Buddhika Siddhisena is the Co-Founder&CTO of THINKCube Systems which specializes in Collaboration Technologies for the Enterprise by integrating widely used and proven FOSS Technologies. Buddhika Siddhisena obtained his B.Sc (Physical Science) from University of Colombo and is also a Member of the British Computer Society (MBCS). Buddhika has also been involved through theinception of several leading FOSS projects, such as Sahana Disaster Management System and Tarprobane GNU/Linux Distribution. He is an active member of the Lanka Linux User Group, Sri Lankan FOSS Community and does a weekly podcast about FOSS in Sinhala over at sinhalenfoss.org.

The smart GIT

11/24/2009 10:33 pm By Buddhika Siddhisena | Articles: 8


Source : http://www.geekherocomic.com/2008/08/15/git-clone/

While a git may be something you call a stupid and annoying person, not so when it comes to Source Code Management (SCM) software. As you will soon find out, git is one of the smartest SCMs' around, and is capturing mind share of programmers all over the world. After all it was written by one of the smartest persons around, to support development for one of the largest Open Source projects involving thousands of programmers - all in the course of a weekend! git started life back in 2005 as a result of Linus Torvalds, the creator of the Linux kernel, was forced to switch away from a proprietary SCM called BitKeeper, decided to write his own because he was not satisfied with other free alternatives. I will leave it up to you, the reader, to read up on the interesting historical events that lead up to git getting built. But before we get into git, lets cover the basics of SCM.


SCM Software

If you've been developing software for a while, chances are you've heard about SCMs or Revision Control Systems (RCS). SCMs are an invaluable tool when it comes to developing software as they can keep track of changes made to it. These changes are called commits and they are tracked in a software code repository. As a result one is able to view the evolution of the software project and when there is a bug or code conflict, SCMs can help resolve it. SCMs also provide a platform for programmers to collaboratively develop software without stepping over each other's code. As the software reaches certain milestones, they can be tagged within the SCM and released. That way someone can easily get a copy (checkout) of the software's source code in the same state it was released, at a later date. SCMs also somewhat facilitate to deviate from the current code base (called the trunk) and experiment writing a new feature or two in a separate branch. Depending on whether the experiment was successful or not, one could then either merge it back to the trunk or discard it. These are just some of the functionality you'd expect from a SCM software.

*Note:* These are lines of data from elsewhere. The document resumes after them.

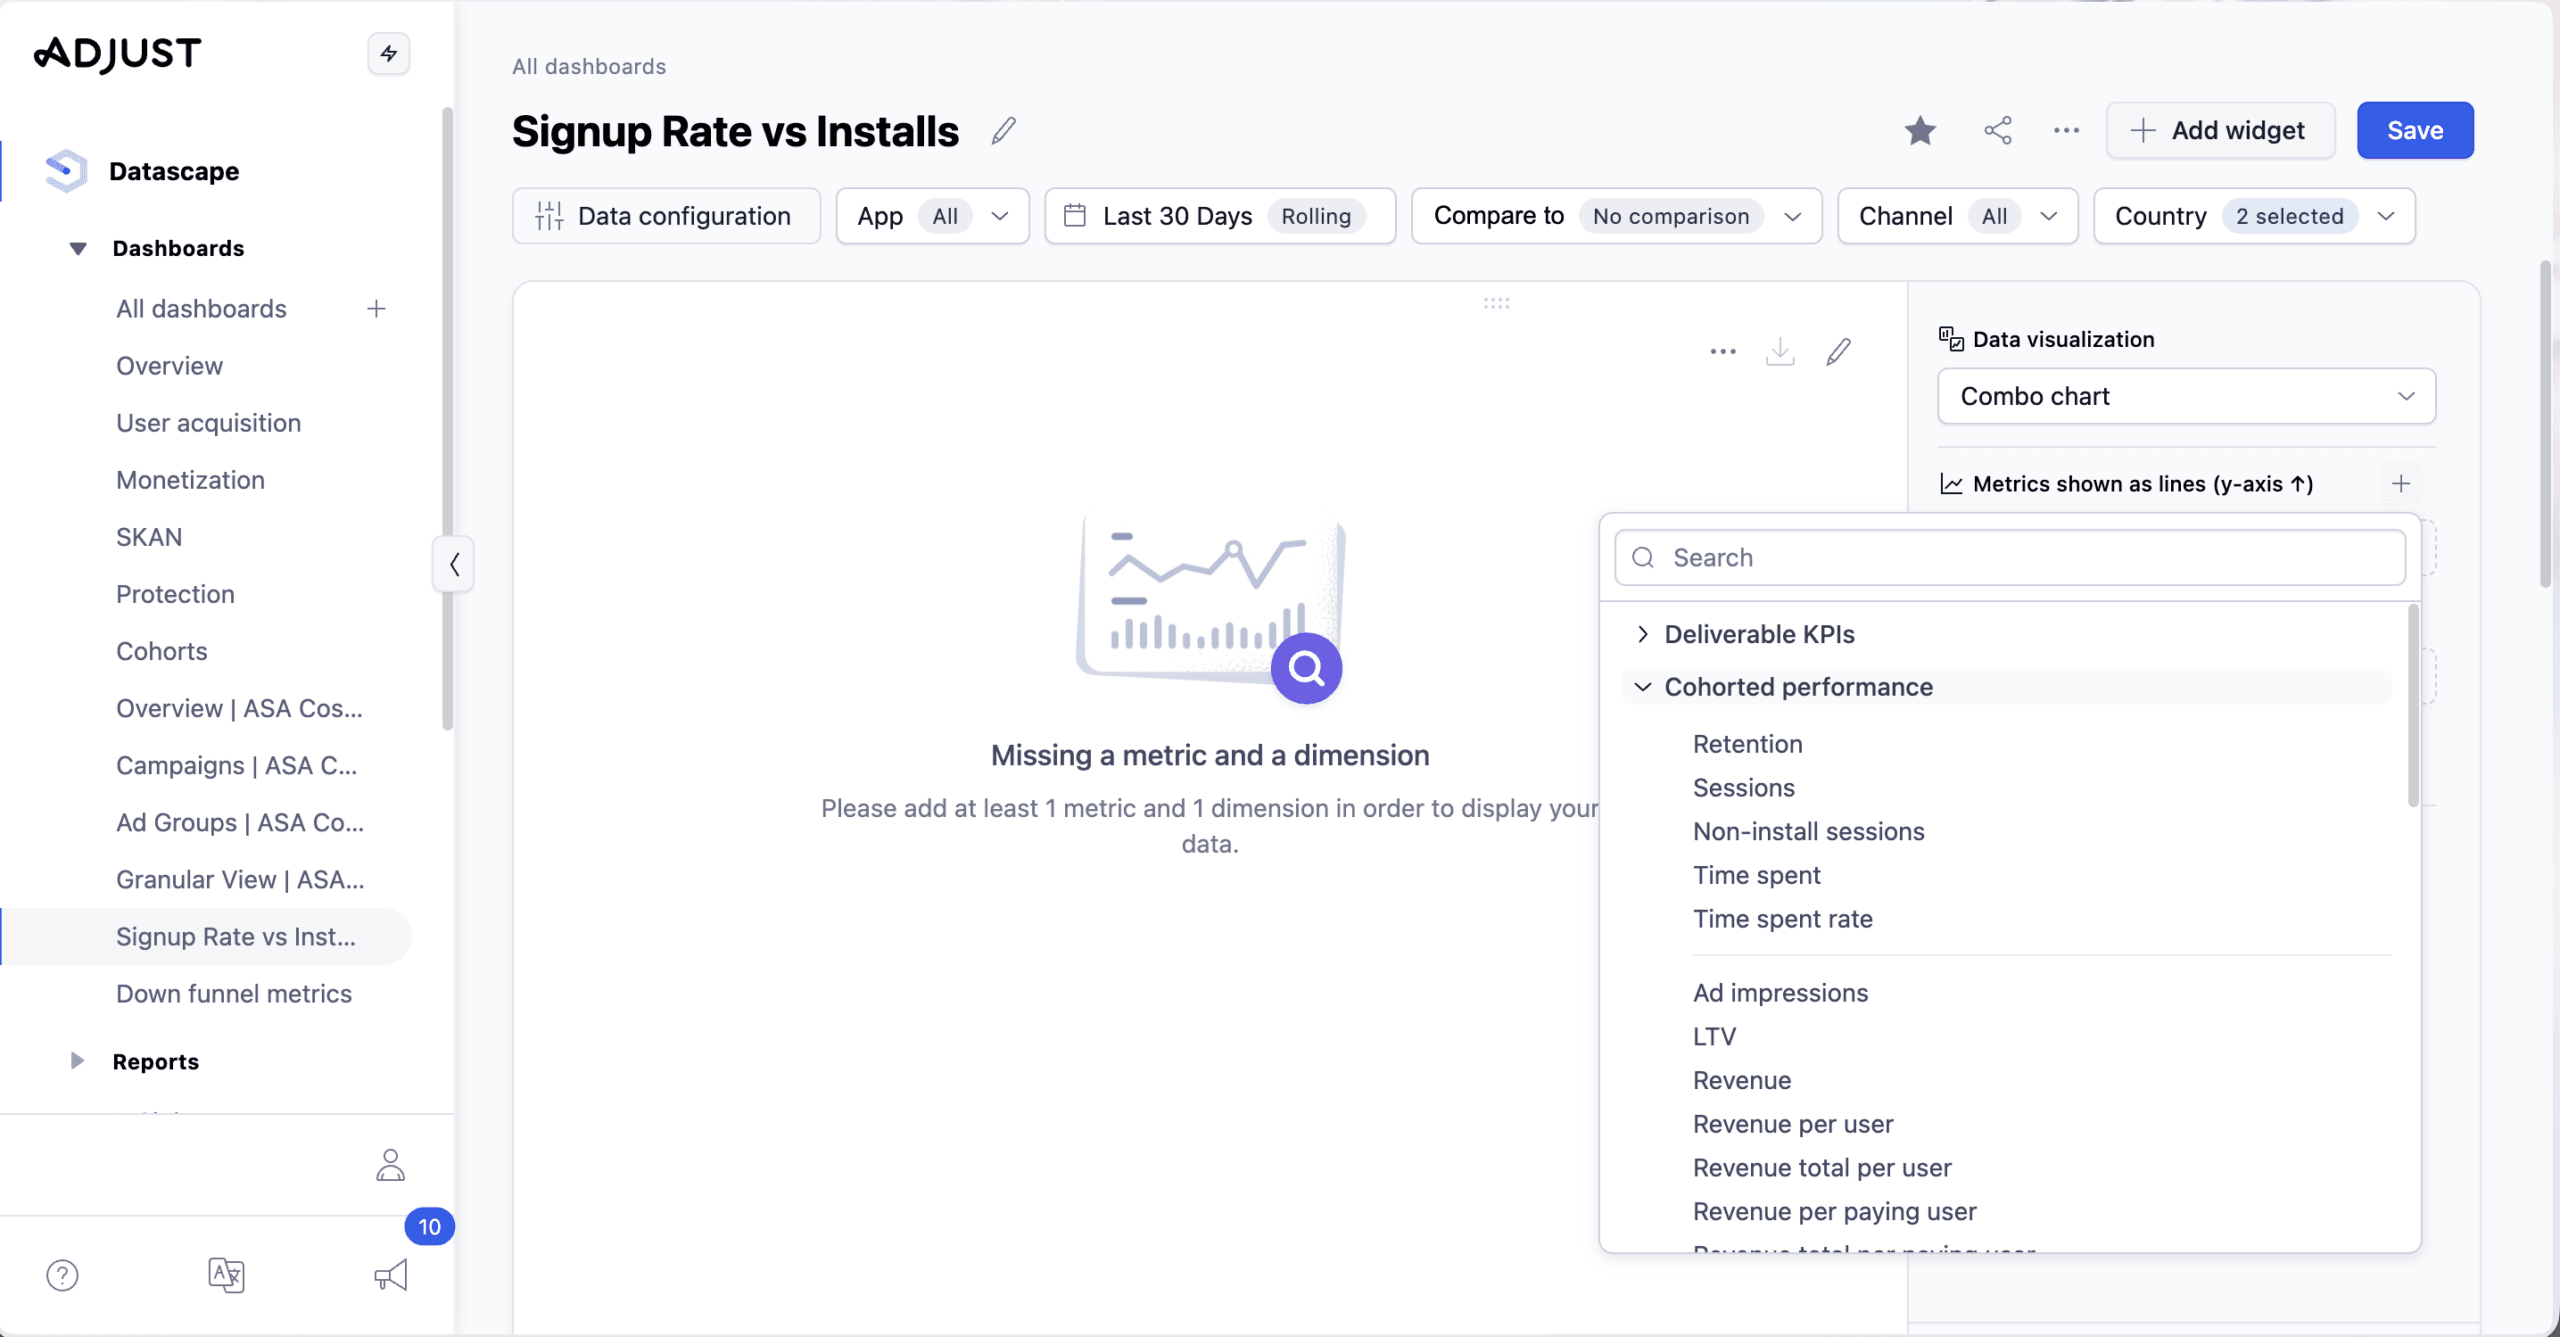
Task: Add a line metric with plus icon
Action: coord(2401,484)
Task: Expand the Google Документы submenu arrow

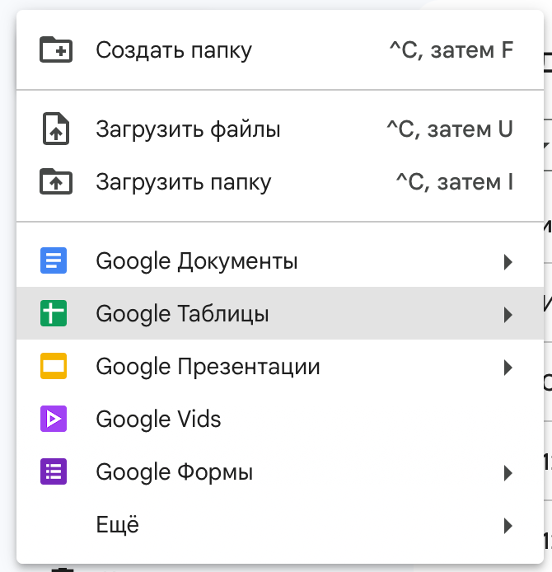Action: [507, 262]
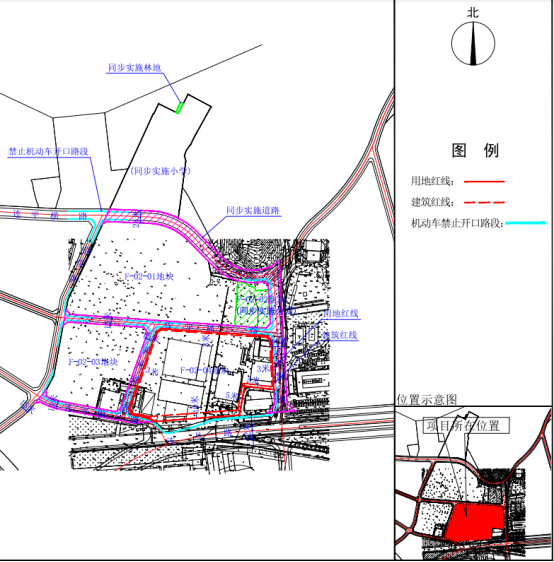Viewport: 554px width, 562px height.
Task: Click the north arrow compass symbol
Action: tap(473, 44)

But not all SCMs were created equal. In the world of SCMs there are primarily two types - centralized and decentralized. In a centralized SCM, the code evolves in a central server to which everyone commits and checkout code from. As a result, programmers should synchronize often with the central SCM server or risk making several conflicting changes with another. It is therefore advised that one should commit back to the SCM after implementing a feature or closing a ticket or as often as possible. Unfortunately, this means the programmer needs to be connected to the central repository more often than not and the central repository should be protected as it is a single point of failure. Giving commit access to this centralized server is a another whole issue as several bad or malicious commits are painful to undo and repair. As you've probably guessed by now, centralised SCMs aren't very smart and git doesn't sound like it would fall into this category (based on the git is smart mantra). Despite these shortcomings centralized SCMs are still the most widely used where CVS and SVN are quite popular.

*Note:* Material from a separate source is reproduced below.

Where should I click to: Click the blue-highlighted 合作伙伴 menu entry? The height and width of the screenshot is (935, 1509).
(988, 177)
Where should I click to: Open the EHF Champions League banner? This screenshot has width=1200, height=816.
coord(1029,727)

Git falls under the decentralized and distributed category of SCMs, where every programmer has a full copy (clone) of the repository that they can locally commit to or checkout from at will. In git, one does not have to continuously be thinking what the other programmer is up to. As long as programmers have a rough idea about who is working on what and no two programmers try to edit the same line of the same file, everything will be fine. Even in the unlikely event of a code conflict, it is a lot easier to resolve as there is no central pure code repository to fix. In essence git empowers the programmer by making him/her the master of their own cloned repository. As a result they can work offline without network connectivity to a central repository and experiment through branches without having to rely on the repo admin to create them. The whole social issue with granting commit access to the repository, where the developer must first prove him/her self is no longer a barrier.


Installing GIT

Before we get into git basics, now would be a good time to install git if you haven't already done so. There are several front-end clients for git but in this article we will be covering the most widely used command line utilities. These command line tools can be installed in pretty much any platform and generally provides identical functionality. Git runs on Linux (where it was developed), BSD, Sun Solaris, MacOSX, Windows and even on a jail broken iPhone!

To install on Debian GNU/Linux and Debian derived distributions such as Ubuntu:

$ sudo apt-get install git-core

Similarly on Fedora/RHEL one could use yum and on OpenSUSE, yast to install git. On windows, one could try installing git on top of Cygwin or use msysgit, though I admit I have not tried either. For a how to on setting up git on windows checkout http://tinyurl.com/yam2sb2


Creating a repo and making the first commit

Now that you've installed git lets go ahead and create our first git repository. Creating a git repository is quite simple. In fact any existing directory containing files you'd like to track can be converted into a git repository. But for now lets create a new directory and place a file or two.

1. $ mkdir ~/mygit.repo

2. $ cd ~/mygit.repo


4. $ git init

5. $ git add .

6. $ git commit -m 'Initial commit.'

From lines 1 - 3, we create a directory to hold the repo called mygit.repo in the user's home directory and create two empty files (README and AUTHORS). Lines 4 - 6 initializes the mygit.repo directory as a git repo and adds all the files to it. Instead of adding all files, it is possible to handpick the files to add by listing them one after the other. Finally in line 6 we make our first local commit to the repository, which is appropriately commented as "Initial commit".

Now lets actually go ahead and put some text in to the README and AUTHORS files.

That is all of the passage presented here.